Diana Wechsler, Directrice Artistique et Académique de BIENALSUR

La coopération partagée entre Crans-Montana et BIENALSUR dans cette édition 2019 est une réunion vertueuse. Cette grande cartographie culturelle artistique contemporaine établie par BIENALSUR Crans-Montana fait partie d’une des 43 villes de l’édition 2019 et nous espérons qu’elle continuera à en faire partie dans le futur.

Berengère Primat, Présidente de la Fondation Opale

Kulata Tjuta, qui signifie ‘beaucoup de lances’ fait partie d’un projet qui a démarré il y a quelques années en Australie, avec des lances. Et la lance, pour les anciens, représente le premier… C’est à la fois une arme et un outil pour la chasse ; il était très important pour eux de perpétuer cette tradition. Et je suis ravie que BIENALSUR se soit intéressé à cette œuvre, parce qu’elle est à la fois excessivement contemporaine lorsqu’on voit ce tourbillon de vent avec mille cinq cent lances et objets à l’intérieur ; on se dit ce que c’est et d’où ça vient. Après, quand on comprend toute la dimension historique, c’est très intéressant, parce que c’est à la fois un tourbillon de vent qui, pour les peuples aborigènes, représente l’âme d’une personne qui est décédée. Donc il y a, à la fois, la dimension des anciens qui apportent un message, et en même temps, c’est une métaphore pour se demander ce que va devenir la société aborigène dans le monde global dans lequel on est aujourd’hui.
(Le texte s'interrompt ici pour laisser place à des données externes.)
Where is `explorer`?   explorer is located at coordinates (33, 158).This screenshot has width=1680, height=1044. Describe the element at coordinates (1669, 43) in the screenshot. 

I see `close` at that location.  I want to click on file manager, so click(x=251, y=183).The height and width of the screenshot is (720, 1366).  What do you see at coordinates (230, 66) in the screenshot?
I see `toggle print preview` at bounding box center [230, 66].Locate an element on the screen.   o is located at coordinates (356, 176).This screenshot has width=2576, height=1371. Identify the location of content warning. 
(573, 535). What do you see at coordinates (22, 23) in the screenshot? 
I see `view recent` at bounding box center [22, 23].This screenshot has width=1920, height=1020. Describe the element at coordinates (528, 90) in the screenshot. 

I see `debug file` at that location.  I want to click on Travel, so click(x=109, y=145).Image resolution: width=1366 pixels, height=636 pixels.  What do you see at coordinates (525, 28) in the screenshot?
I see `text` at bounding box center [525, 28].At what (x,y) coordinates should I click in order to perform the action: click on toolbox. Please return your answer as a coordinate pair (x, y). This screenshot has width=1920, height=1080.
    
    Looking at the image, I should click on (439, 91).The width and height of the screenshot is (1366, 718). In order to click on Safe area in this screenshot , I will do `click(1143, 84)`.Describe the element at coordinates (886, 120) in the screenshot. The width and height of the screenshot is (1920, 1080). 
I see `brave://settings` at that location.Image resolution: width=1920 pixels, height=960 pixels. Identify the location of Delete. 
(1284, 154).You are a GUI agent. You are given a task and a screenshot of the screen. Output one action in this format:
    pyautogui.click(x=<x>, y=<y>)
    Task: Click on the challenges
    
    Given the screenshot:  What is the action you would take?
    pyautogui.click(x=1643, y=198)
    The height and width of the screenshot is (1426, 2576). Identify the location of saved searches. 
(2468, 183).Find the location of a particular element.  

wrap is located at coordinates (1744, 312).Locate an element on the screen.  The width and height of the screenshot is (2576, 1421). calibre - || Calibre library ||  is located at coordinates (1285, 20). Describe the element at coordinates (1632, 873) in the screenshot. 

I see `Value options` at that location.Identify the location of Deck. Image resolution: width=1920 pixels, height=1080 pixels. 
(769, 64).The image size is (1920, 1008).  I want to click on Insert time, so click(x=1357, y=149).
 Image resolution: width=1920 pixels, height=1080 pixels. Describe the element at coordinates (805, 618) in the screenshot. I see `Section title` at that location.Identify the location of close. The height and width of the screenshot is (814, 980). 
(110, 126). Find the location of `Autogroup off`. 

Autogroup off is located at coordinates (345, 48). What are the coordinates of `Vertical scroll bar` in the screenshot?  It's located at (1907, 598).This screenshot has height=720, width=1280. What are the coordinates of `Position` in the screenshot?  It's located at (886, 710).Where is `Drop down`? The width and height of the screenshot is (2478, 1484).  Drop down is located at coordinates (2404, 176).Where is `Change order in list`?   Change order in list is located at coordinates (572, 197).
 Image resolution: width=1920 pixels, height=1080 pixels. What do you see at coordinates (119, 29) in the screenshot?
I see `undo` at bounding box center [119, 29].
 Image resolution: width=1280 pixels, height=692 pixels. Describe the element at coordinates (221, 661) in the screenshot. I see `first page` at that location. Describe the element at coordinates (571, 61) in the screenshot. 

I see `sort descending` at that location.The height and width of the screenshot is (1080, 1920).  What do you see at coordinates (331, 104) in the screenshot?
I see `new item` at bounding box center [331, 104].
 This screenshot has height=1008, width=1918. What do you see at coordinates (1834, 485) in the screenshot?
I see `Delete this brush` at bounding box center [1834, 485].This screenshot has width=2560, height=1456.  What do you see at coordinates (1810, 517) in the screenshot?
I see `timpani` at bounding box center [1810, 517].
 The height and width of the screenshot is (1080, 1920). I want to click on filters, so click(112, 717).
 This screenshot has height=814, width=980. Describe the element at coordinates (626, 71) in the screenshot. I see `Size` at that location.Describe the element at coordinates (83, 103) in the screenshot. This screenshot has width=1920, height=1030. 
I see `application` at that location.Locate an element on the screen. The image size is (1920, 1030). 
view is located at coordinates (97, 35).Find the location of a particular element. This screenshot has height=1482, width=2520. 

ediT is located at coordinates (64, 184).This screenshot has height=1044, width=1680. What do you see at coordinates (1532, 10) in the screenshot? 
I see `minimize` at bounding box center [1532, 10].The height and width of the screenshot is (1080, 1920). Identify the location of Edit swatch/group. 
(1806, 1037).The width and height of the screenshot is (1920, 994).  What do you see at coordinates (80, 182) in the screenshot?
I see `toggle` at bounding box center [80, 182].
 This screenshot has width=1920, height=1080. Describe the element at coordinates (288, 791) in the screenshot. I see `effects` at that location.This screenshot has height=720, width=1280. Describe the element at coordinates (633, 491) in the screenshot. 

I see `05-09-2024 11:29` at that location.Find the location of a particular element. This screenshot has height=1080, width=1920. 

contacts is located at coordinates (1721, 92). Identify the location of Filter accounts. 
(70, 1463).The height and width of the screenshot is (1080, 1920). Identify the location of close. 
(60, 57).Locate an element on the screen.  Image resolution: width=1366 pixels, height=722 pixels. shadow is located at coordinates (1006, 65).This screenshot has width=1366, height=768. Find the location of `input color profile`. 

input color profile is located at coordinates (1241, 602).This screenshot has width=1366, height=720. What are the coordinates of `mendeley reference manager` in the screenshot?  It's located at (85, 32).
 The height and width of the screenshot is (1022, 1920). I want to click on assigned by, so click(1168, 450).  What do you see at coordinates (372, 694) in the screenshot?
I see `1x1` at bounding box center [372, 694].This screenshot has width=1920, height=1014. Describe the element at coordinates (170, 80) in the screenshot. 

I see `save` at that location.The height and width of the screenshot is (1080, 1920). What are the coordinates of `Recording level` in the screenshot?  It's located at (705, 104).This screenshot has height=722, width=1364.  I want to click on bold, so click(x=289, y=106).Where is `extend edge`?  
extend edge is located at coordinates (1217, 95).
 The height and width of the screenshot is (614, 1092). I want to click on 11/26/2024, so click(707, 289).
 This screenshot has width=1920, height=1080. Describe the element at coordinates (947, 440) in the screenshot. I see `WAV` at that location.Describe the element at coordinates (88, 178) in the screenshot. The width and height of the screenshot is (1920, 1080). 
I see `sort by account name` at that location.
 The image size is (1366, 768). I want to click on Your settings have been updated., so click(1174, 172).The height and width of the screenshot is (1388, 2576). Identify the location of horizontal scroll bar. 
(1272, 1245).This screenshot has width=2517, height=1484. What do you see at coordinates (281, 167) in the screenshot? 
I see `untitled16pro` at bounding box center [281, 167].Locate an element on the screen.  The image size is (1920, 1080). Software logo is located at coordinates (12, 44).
On voit le vent qui emporte tout sur son passage, ça emporte des photos, des objets ; voilà, c’est ce questionnement qui est aussi très intéressant et je pense que c’est une très belle chose qu’une biennale d’art comme BIENALSUR puise associer les connaissances ancestrales et l’aspect très contemporain.

Georges Petitjean, Commissaire Fondation OPALE

C’est insolite que des australiens, des aborigènes, donc les habitants originels de la Terre australienne rencontrent ici des artistes d’Amérique latine, et je crois que c’est aussi le point fort de BIENALSUR ; ce n’est pas d’imiter un seul espace, un seul pays. Buenos Aires peut être la base mais BIENALSUR est partout au monde, et cela est quelque chose d’assez remarquable que des gens, des artistes de différents continents se rencontrent sur un continent différent.

Aníbal Jozami, Directeur Général de BIENALSUR

C’est un projet culturel qui prône la diversité, qui prône la présence partagée entre les artistes du sud avec les artistes du nord. L’art est une des expressions de la culture en général, c’est très important pour détruire les murs qui sont en train de se construire en ce moment dans le monde, c’est très important pour surpasser et traverser les frontières, pas seulement les frontières géographiques entre les pays, mais aussi les frontières qui existent aujourd’hui entre les personnes humaines à cause du mépris qu’il y a pour certaines religions, pour certaines couleurs de peau, pour les immigrés, qui ont dû fuir leur pays à cause des problèmes politiques ou économiques et l’art peut être un instrument de dialogue, un instrument de la construction d’un monde meilleur.

Il y a beaucoup de points qui marquent la différence entre toutes les autres biennales que vous pouvez connaître et la nôtre. Premièrement, nous ne sommes pas une foire, c’est un projet culturel, qui a son origine dans l’académie et qui est dirigé par une université argentine. Les biennales ont un curateur unique, un directeur de la biennale qui choisit un thème et propose aux artistes de travailler sur ce thème. Au contraire, nous avons fait un appel de projets pour la première édition de la biennale, et on a reçu 2500 projets, pour la deuxième, 5100 projets d’artistes qui provenaient de 82 pays différents, sans aucune limitation de thème. Nous avons un conseil curatorial intégré par plus de vingt commissaires qui sont parmi les plus représentatifs du monde, directeurs de grands musées internationaux, et notre sélection des projets s’exprime dans les expositions. Nous présentons plus d’une centaine d’expositions dans 44 villes de 20 pays en ce moment.

Je me rappelle toujours d’une phrase de Paul Valéry, qui a dit, dans les années 30, qu’on devait revenir à la poursuite presque religieuse de la beauté comme valeur, et je crois que c’est complètement présent, actuel, et qu’il y a beaucoup d’artistes ayant oublié cette nécessité de la beauté ; la beauté alimente le monde.